--- START ---

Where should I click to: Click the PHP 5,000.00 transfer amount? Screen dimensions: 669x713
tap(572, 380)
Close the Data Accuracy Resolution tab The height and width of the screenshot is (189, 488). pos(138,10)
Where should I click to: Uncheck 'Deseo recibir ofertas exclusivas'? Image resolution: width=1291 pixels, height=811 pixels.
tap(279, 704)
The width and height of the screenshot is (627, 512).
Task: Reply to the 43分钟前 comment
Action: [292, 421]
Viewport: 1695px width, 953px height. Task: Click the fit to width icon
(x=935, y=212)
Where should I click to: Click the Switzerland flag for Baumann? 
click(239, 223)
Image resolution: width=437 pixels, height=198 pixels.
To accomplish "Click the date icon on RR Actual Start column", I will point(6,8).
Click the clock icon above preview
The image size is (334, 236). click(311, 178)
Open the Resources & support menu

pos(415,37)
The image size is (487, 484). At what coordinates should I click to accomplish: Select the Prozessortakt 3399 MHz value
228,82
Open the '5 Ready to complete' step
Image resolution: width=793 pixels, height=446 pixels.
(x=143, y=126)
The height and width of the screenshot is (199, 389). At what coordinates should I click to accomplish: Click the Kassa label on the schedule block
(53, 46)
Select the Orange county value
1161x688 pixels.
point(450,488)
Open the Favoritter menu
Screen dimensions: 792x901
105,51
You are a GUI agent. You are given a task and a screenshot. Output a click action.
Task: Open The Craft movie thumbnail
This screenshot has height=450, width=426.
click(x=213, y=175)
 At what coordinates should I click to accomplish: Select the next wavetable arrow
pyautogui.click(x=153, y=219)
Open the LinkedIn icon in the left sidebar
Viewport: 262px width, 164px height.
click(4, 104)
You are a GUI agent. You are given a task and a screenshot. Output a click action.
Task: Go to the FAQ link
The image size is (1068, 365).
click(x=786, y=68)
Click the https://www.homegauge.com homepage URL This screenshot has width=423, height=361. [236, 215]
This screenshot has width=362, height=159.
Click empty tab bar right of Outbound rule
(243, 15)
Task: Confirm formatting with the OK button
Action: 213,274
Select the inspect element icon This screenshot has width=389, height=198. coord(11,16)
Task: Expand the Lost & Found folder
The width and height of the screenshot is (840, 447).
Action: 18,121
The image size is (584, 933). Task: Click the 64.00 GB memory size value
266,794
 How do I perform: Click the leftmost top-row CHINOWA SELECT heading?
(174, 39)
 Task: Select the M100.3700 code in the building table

--- END ---

▸ What the exercise asks
Output, exactly and with nothing else, the lines from the line containing "This screenshot has width=362, height=159." to the end of the entries.

▸ Exercise output
This screenshot has width=362, height=159.
Click empty tab bar right of Outbound rule
(243, 15)
Task: Confirm formatting with the OK button
Action: 213,274
Select the inspect element icon This screenshot has width=389, height=198. coord(11,16)
Task: Expand the Lost & Found folder
The width and height of the screenshot is (840, 447).
Action: 18,121
The image size is (584, 933). Task: Click the 64.00 GB memory size value
266,794
 How do I perform: Click the leftmost top-row CHINOWA SELECT heading?
(174, 39)
 Task: Select the M100.3700 code in the building table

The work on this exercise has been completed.